TASK BRIEF
Omit any pictures, and restate word for word only the lines from the one with "Where should I click to: Click" through the end of the data below.

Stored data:

+++

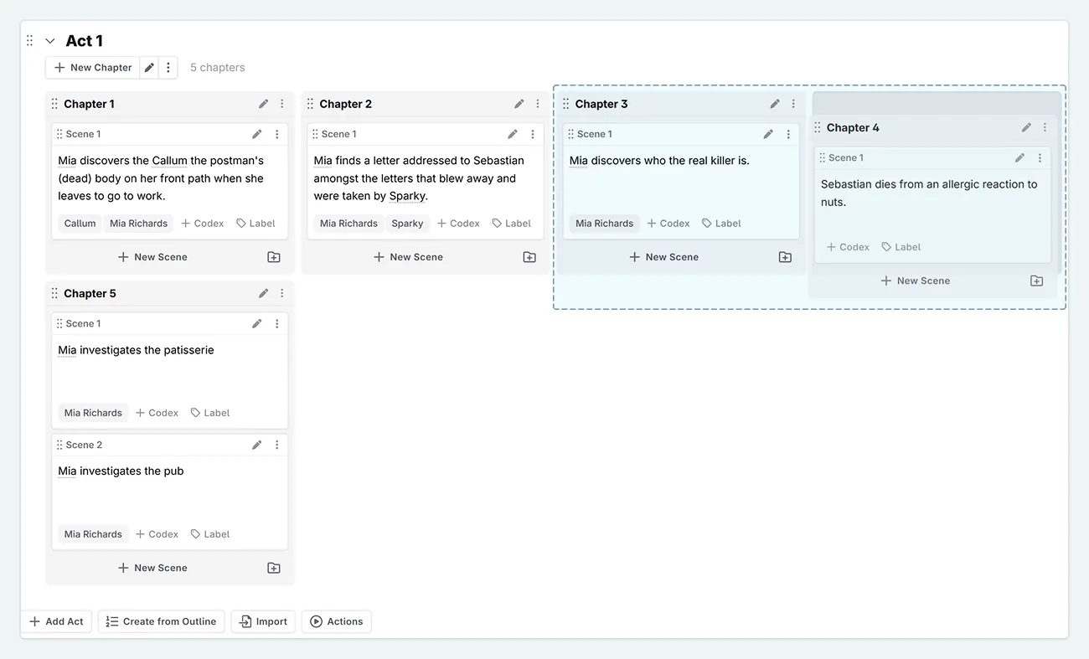Collapse Act 1 using its chevron
The height and width of the screenshot is (659, 1089).
(49, 39)
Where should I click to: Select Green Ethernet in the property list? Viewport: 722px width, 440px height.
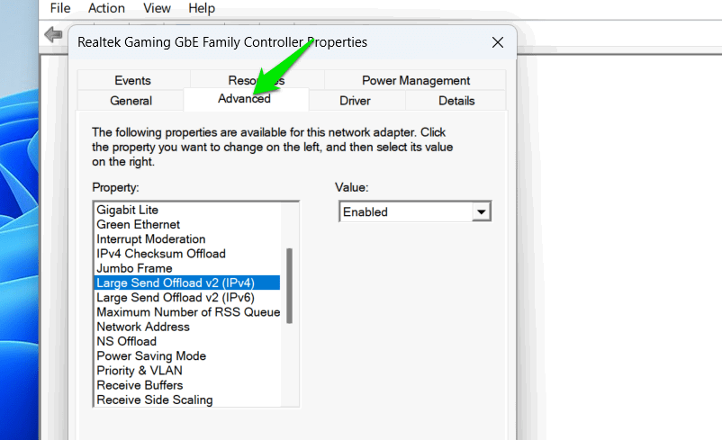tap(139, 225)
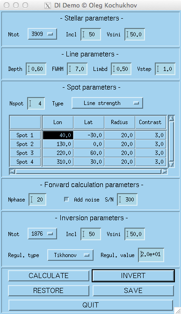
Task: Toggle the Add noise checkbox
Action: [x=66, y=199]
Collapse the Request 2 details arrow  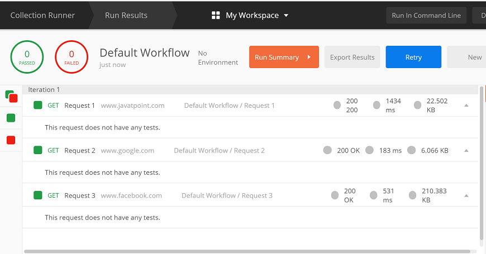pyautogui.click(x=466, y=151)
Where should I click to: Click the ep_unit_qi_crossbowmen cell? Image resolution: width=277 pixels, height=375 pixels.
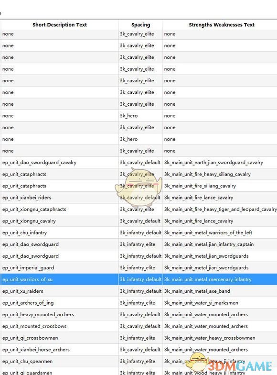coord(59,338)
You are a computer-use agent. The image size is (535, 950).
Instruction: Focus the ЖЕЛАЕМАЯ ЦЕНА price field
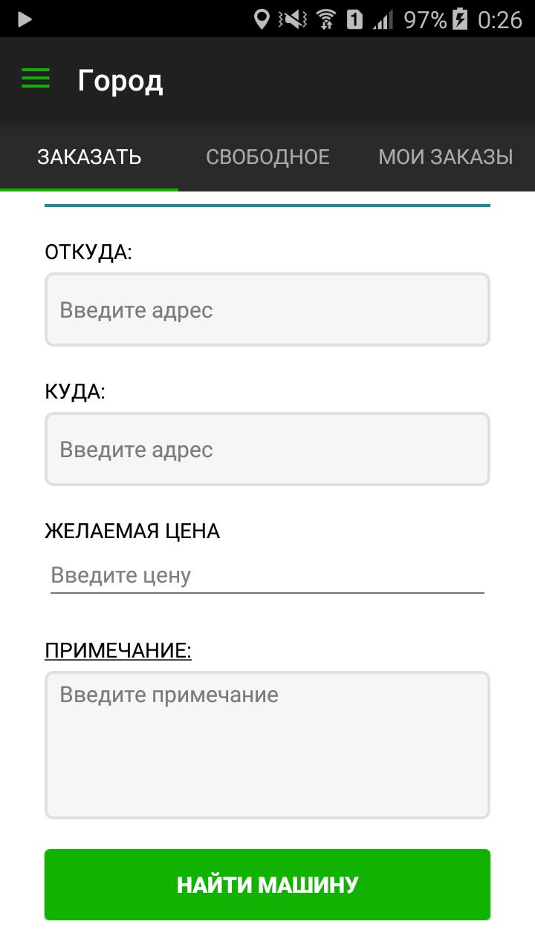(x=268, y=575)
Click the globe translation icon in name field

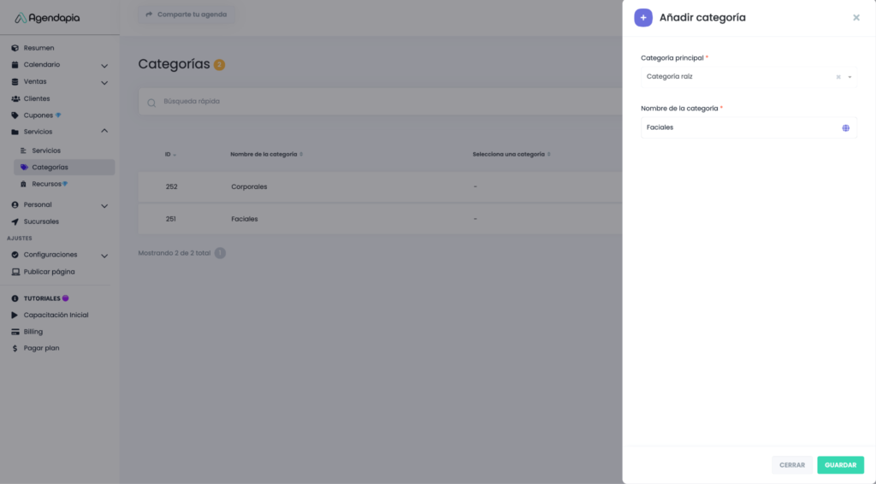845,127
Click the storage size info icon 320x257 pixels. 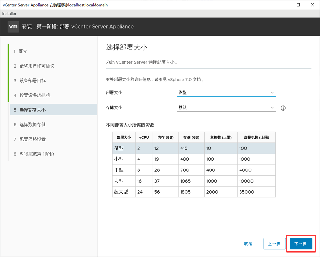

+++

WORKED SOLUTION
Where should I click to: Click the ep_unit_qi_crossbowmen cell? Image resolution: width=277 pixels, height=375 pixels.
coord(59,338)
You are a computer-use agent. The image size is (535, 950).
Instruction: Focus the ЖЕЛАЕМАЯ ЦЕНА price field
(x=268, y=575)
Click the globe translation icon in name field

845,127
Click the storage size info icon 320x257 pixels. 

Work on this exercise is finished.